MKL, BLAS, LPACK, cuBLAS, cuSPARSE Equivalents RRS feed

  • Question

  • So Intel has MKL for the CPU; nVidia has cuBLAS and cuSPARSE for CUDA; and there are various implementations of BLAS and LAPACK for the CPU as jumping off points for developing applications using linear algebra.

    I'd like to build an application that uses AMP to provide the underlying linear algebra techniques necessary for my application's functionality. The impetus for doing so is the expected performance improvement over using the CPU alone (CUDA documentation indicates that cuBLAS provides at least order of magnitude performance improvement over MKL for a wide variety of techniques applicable to matrices of 4K rows/columns) along with the abstraction of the underlying hardware provided by AMP.

    To use AMP to do the same stuff, I (apparently) need to first construct (at least a subset of) the aforementioned underlying libraries. For me, this as a non-trivial exercise.

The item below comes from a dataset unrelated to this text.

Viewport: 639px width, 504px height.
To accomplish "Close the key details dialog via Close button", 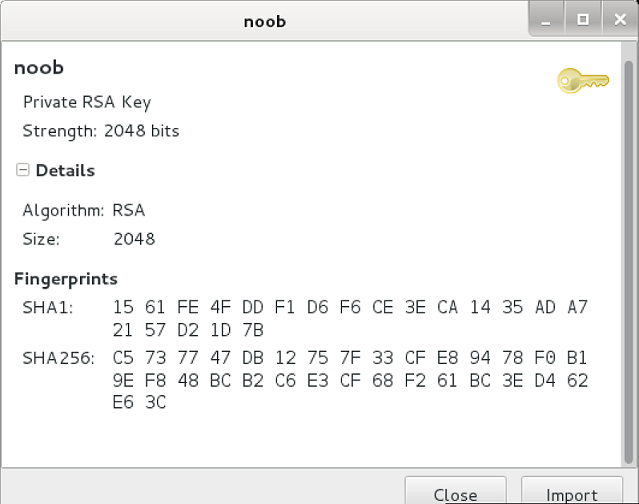I will pos(456,490).
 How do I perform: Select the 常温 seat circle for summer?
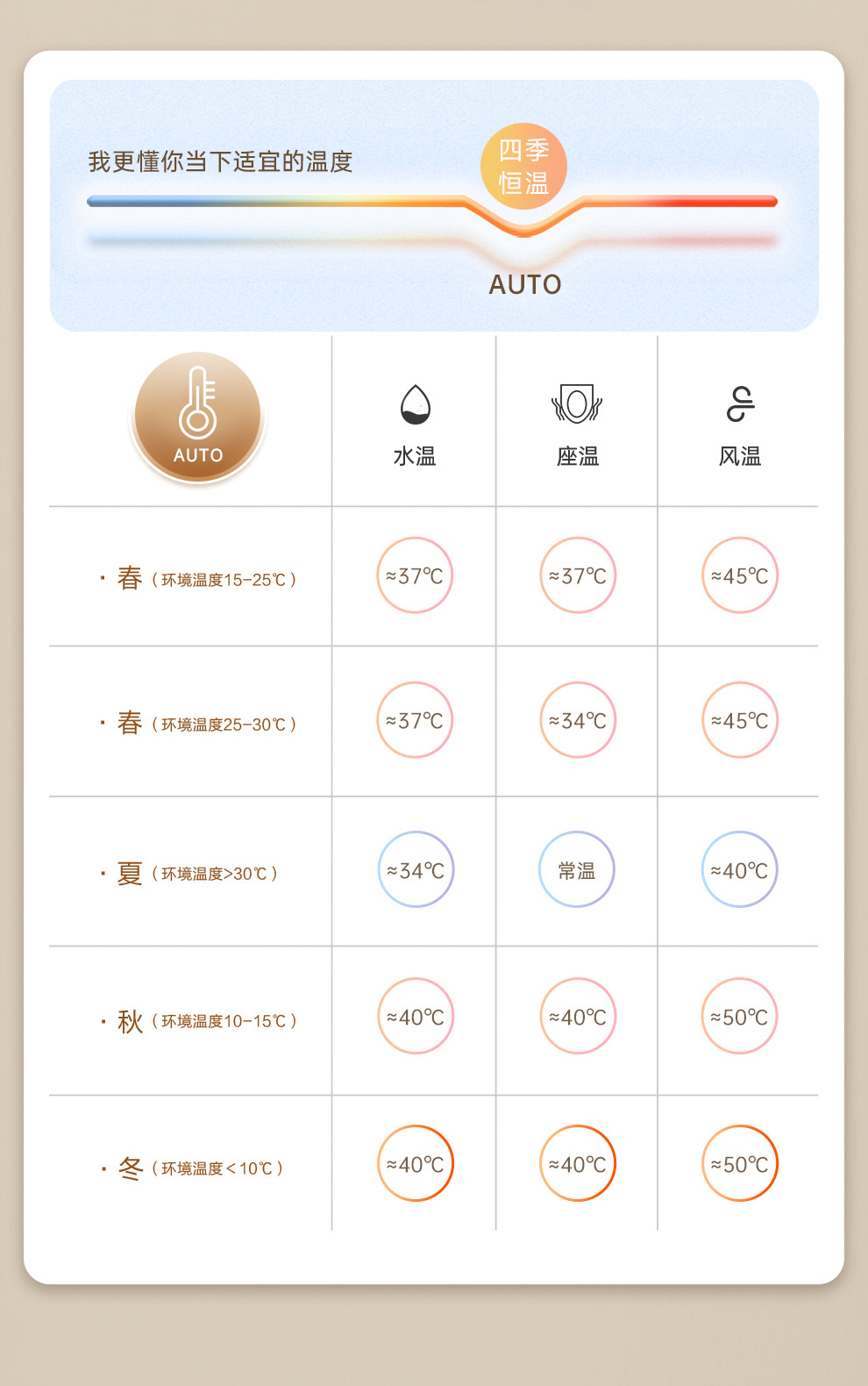click(577, 870)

    With a modest understanding of linear algebra, limiting my research to only matrix multiplication, it took me a full day to research the current state-of-the-art with respect to algorithms - taking into account the underlying architecture, the big "O" performance expectations, relative stability, etc... to get to the point where I believe I have a reasonably good idea of likely candidate algorithms to implement in order to compare empirical performance results.

    Add the implementation, optimization, and testing - for each of the necessary methods; and this is going to be a substantial investment of time.

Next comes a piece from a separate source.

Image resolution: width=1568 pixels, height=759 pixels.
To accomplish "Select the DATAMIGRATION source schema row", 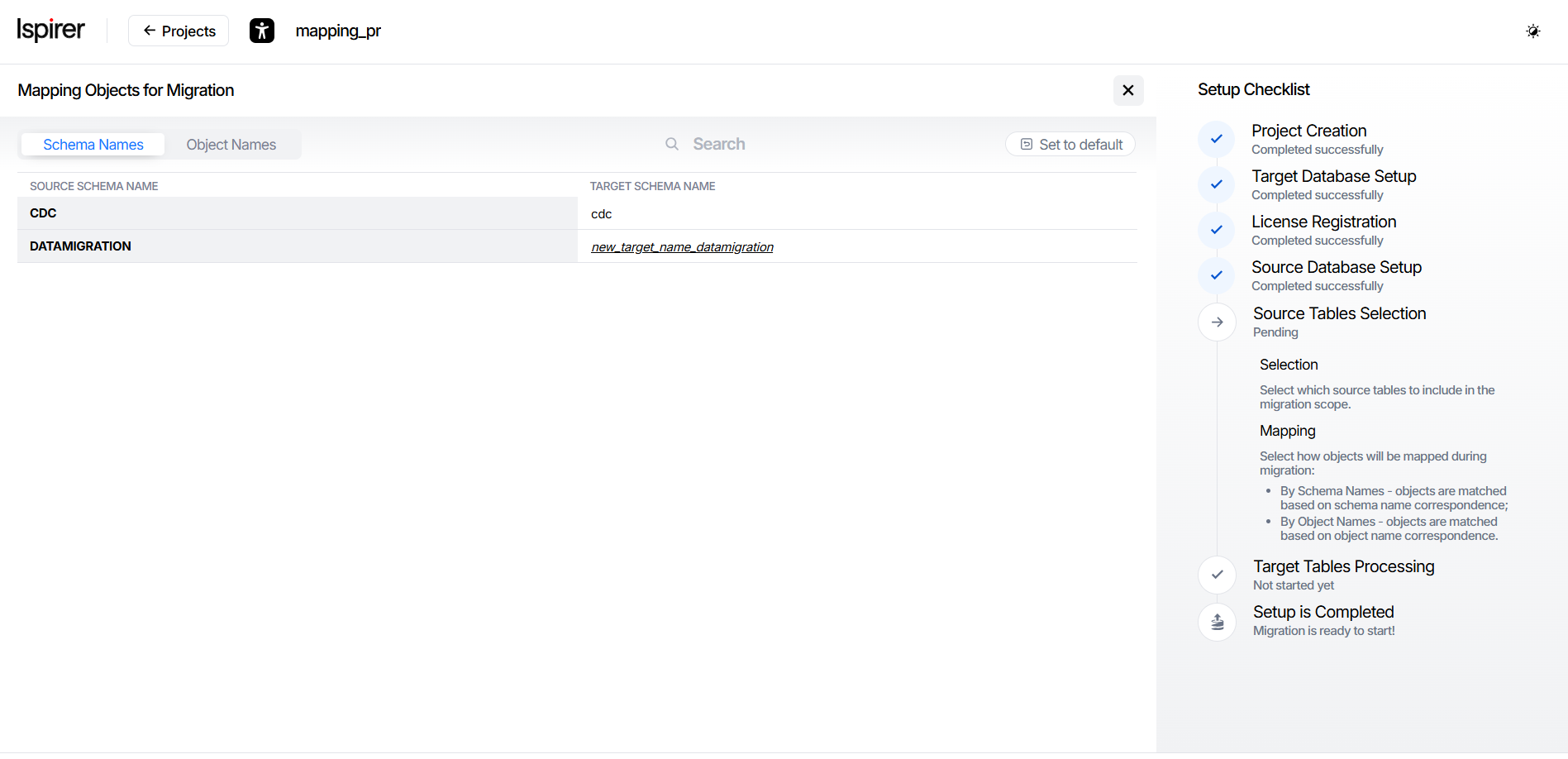I will coord(81,246).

    Is anyone else already working on this? 

    Is anyone aware of a synopsis of algorithms applicable to parallelization on a GPU? Of special interest is the partitioning of large problems and how algorithms might be modified to better accommodate them (for example, Morton ordering for improved memory locality).

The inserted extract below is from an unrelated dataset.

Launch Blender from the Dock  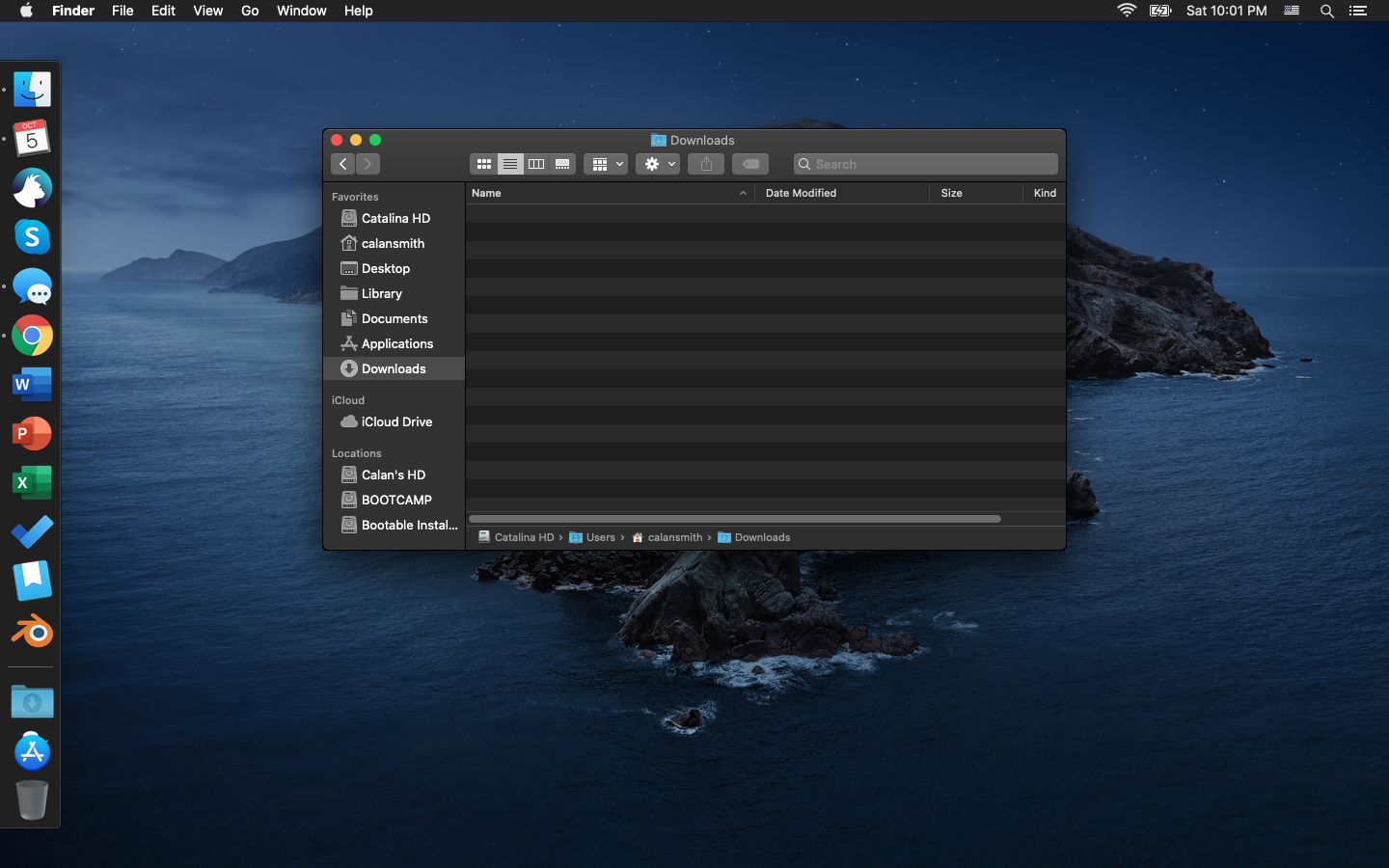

    Any other suggestions on getting to the point where I have an AMP BLAS/LAPACK implementation?


    Ken Miller
    Monday, October 24, 2011 11:28 PM


All replies

  • Ken,

    Like you I would like to see numerical libraries for C++ AMP - IMNSHO it makes those of us using it significantly more productive. Some questions that spring to mind are:

    • Should the team at Microsoft be spending their time on this or on other C++ AMP features?
    • What could be done to create a vibrant open source community?
    • How costly would it be to sub contract out needs (such as my need for FFT)?
    • How long would it take me to write and validate a production quality algorithm using C++ AMP compared to straight C++?

    It would be interesting to hear how important such libraries are to others - for me they are very important.


    Wednesday, October 26, 2011 2:41 PM
  • My company has one project currently underway for which we have committed to using AMP and another being prototyped for which we would very much like to use AMP.

    So, we're going to be writing our own (limited) libraries in-house for at least some of this stuff because we simply can't wait for some other solution to arise.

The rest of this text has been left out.